A supporting fact is the consumer sentiment and confidence data. The University of Michigan’s sentiment measures haven’t budged this year. The latest May reading of 73.3 is below the recovery average and well below the long-run average. As we like to point out, the well-to-do only get one vote in the surveys, but lots of votes at the cash register. The labor market may be improving, but it’s still grindingly difficult, running at record levels for long-term unemployment and near-record levels of applicants per job.

Businesses are still unsure and that’s reflected everywhere, from the widespread CEO caution expressed this earnings season about the recovery, to the softness in employment and inventory data. Cisco’s John Chambers was typical of most CEOs: very willing to talk about good his own company is positioned – have to protect the stock price - but unwilling to say the same about the economy.

They’re voting with their dollars, whether it’s in employment or goods, as the inventory data released for March showed last week. Yes, they are increasing, which is good and should result in a small add to the GDP revision. Both the wholesale and business categories were up by 0.4%, nice except that the builds continue to run below sales, with the inventory-to-sales ratios making new record lows every month. Manufacturing is definitely picking up, but the data make it plain that businesses are reluctant to commit themselves.

That could work to advantage. If retail sales remain relatively stable, goods production will be obliged to increase faster than the current rate of expansion, which would benefit both employment and headlines, and above all the national mood. It would, however, also slow down the rate of profits increase.

There is still plenty of slack in the economy, as the latest Industrial Production report made plain (April). Capacity utilization is inching upward at a painfully slow rate and now stands at 73.7%, 70.8% for manufacturing. The long-run average for both is in the low eighties, and manufacturing utilization rates are still below the lows of the last two recessions. At least there’s plenty of room for improvement.

However, production did increase a stronger than expected 0.8%, led by big increases in mining and construction, with the latter posting its second big increase in a row. We’d be remiss to point out a potential benefit to all of this. Much of Wall Street has been banking on, or outright promoting, a recovery arc that is probably not going to be as steep as advertised. Our view is that the slower pace will lead to disappointment in share prices.

Yet a recovery in which capacity utilization and inventory rebuilding grow slowly may prove to be more sustainable. The current makeup of the Street doesn’t really favor that, with too much of the machinery geared to trading and/or creating volatility, and chasing 20%-plus annual returns. A smaller model built around slower-but-steadier growth would be healthier, though, and might slim down our excessively large financial sector.

Import-export prices showed sharp increases as international trade increased. Most of the increase in imports is in petroleum prices. Oil inventories are near all-time highs and rising, yet prices are thirty percent higher than a year ago, despite the recent big drop that took them down from fifty percent higher. Gasoline inventories are over 4% higher, demand is only 2.7% higher, yet prices are nearly 25% higher. Even the Journal has thrown in the towel and now reports the heavy financial speculation in oil as simple fact (the editorial page may be another story).

Records provided:
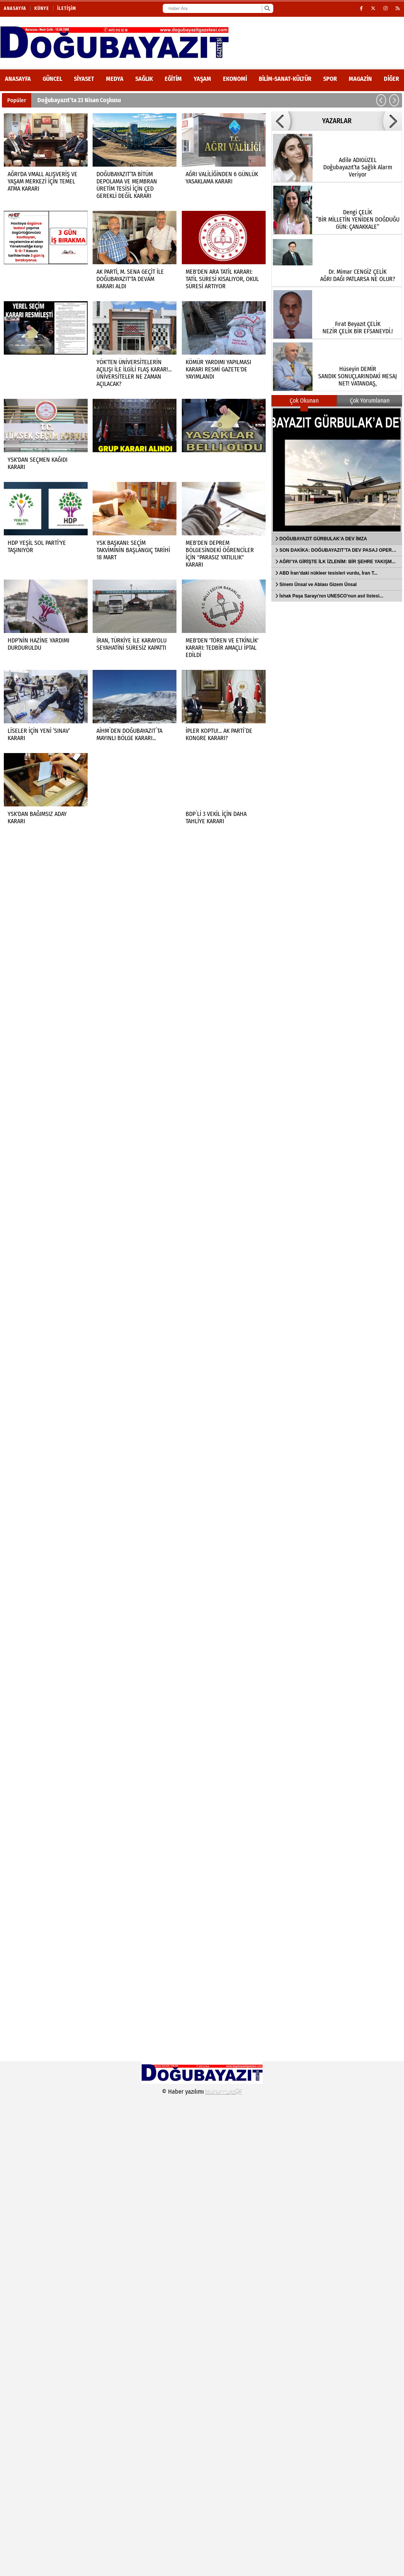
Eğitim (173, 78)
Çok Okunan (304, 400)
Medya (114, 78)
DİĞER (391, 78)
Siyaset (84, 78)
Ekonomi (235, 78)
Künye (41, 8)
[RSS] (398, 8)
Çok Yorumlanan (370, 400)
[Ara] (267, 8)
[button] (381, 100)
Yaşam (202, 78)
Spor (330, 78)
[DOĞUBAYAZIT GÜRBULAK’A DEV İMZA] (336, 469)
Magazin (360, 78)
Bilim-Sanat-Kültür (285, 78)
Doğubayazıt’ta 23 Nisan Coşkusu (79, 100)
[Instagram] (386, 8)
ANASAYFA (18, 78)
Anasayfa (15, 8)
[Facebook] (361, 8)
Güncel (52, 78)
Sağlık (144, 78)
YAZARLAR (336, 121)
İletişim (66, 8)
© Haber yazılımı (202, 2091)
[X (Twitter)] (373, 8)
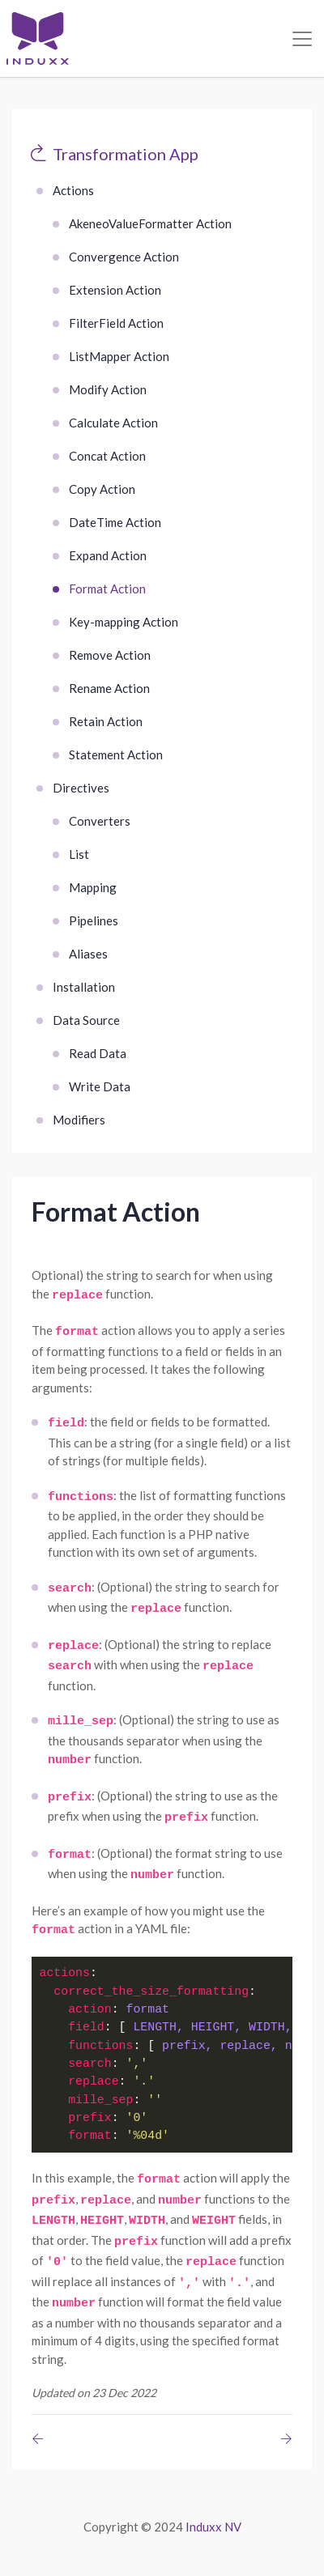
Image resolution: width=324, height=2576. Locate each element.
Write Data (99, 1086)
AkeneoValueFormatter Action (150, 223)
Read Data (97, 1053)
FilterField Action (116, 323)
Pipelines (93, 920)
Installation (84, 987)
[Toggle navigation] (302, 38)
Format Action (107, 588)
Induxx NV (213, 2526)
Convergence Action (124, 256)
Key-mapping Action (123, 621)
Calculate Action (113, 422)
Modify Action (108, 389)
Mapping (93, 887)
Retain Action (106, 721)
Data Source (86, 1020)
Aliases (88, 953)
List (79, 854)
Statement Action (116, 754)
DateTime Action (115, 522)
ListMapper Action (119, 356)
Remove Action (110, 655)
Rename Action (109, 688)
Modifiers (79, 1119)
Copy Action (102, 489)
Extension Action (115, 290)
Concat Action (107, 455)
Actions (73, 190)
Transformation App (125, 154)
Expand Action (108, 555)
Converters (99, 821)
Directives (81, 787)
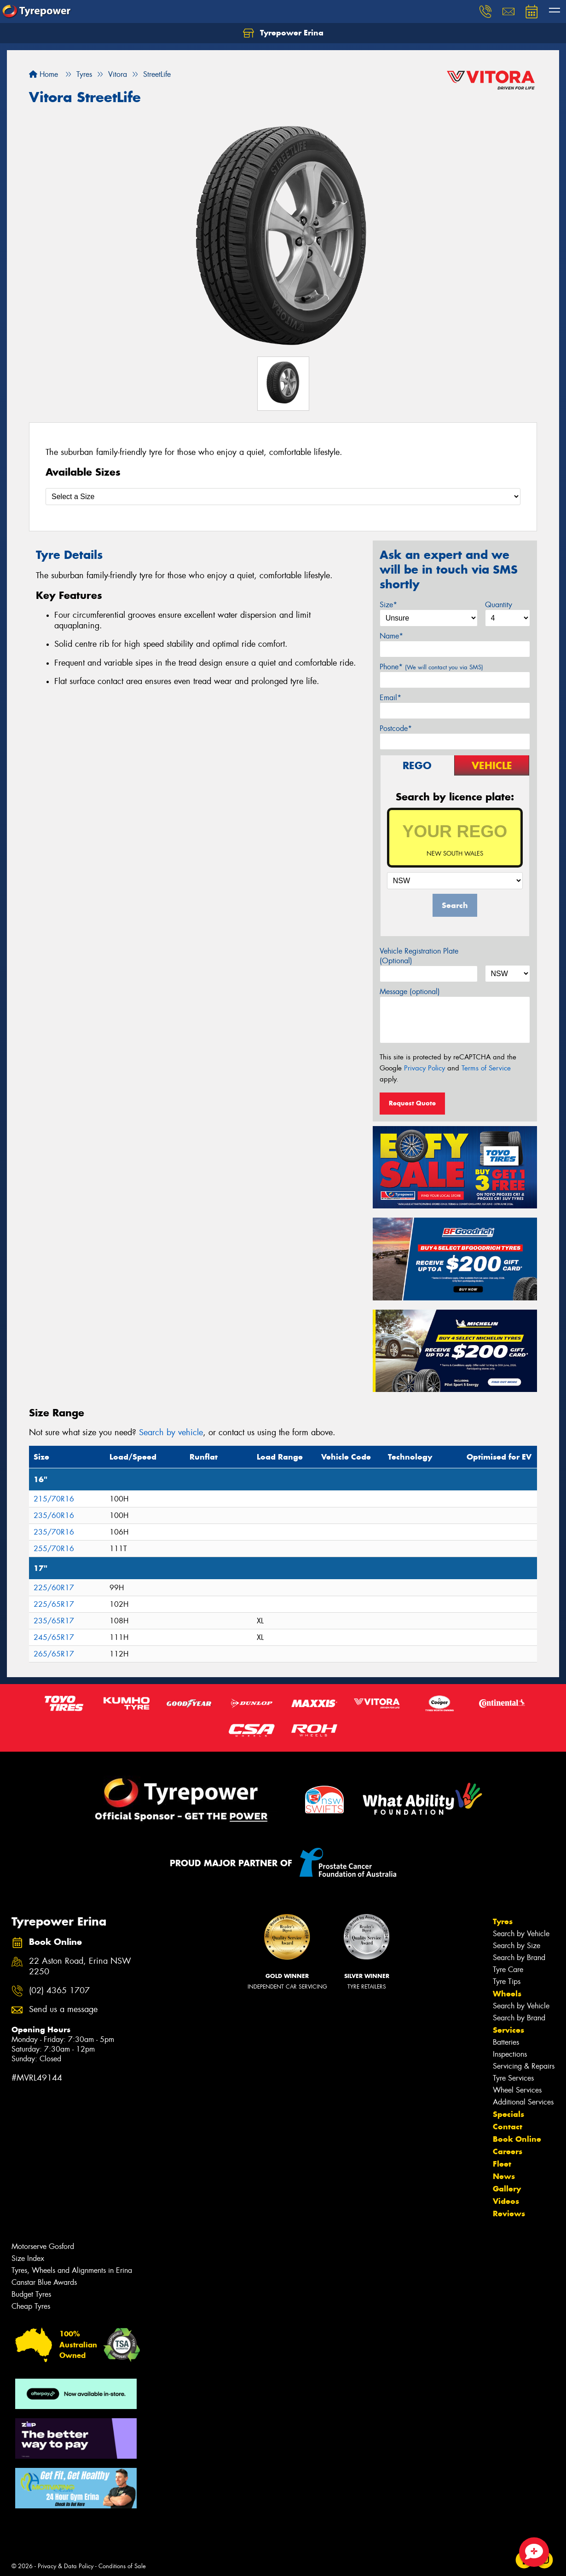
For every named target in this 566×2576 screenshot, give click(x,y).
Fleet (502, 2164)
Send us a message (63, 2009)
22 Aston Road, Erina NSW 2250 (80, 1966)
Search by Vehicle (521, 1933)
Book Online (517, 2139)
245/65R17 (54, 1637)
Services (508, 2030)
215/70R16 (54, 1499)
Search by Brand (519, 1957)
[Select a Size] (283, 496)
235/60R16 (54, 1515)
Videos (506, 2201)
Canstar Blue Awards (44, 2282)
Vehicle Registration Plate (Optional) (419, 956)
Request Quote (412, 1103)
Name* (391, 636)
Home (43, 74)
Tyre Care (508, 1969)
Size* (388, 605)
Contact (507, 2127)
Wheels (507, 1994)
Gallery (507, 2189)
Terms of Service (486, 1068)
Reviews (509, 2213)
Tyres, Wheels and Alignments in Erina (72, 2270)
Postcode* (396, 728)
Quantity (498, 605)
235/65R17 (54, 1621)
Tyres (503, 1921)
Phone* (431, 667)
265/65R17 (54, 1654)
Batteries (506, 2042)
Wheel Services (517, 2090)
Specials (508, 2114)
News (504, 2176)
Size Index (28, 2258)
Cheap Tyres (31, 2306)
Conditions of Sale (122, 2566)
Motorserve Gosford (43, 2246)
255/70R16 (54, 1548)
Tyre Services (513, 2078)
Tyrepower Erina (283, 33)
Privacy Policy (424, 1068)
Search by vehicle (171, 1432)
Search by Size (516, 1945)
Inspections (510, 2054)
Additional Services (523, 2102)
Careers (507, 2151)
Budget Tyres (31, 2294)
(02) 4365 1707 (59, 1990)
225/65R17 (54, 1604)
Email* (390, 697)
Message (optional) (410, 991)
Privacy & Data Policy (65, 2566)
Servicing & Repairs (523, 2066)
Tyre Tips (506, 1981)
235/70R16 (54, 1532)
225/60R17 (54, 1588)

Required tasks:
1/ Decide whether each statement agrees with the commentary on the economy. Answer yes or no, and quote the deciding words from the commentary.
(a) The latest May reading of the University of Michigan's sentiment measures was 73.3.
(b) Capacity utilization for manufacturing stands at 73.7%.
(c) Production rose by 0.8%, which was more than expected.
2/ According to the commentary on the economy, by what percentage did the wholesale and business inventory categories each rise?
3/ Return the part of the commentary on the economy that begins at the words "They’re voting with" and ends after "to commit themselves.".

Solutions to the problems:
1/
(a) Yes: "The latest May reading of 73.3 is below the recovery average"
(b) No: "now stands at 73.7%, 70.8% for manufacturing"
(c) Yes: "production did increase a stronger than expected 0.8%"

2/ Each rose by 0.4%.

3/
They’re voting with their dollars, whether it’s in employment or goods, as the inventory data released for March showed last week. Yes, they are increasing, which is good and should result in a small add to the GDP revision. Both the wholesale and business categories were up by 0.4%, nice except that the builds continue to run below sales, with the inventory-to-sales ratios making new record lows every month. Manufacturing is definitely picking up, but the data make it plain that businesses are reluctant to commit themselves.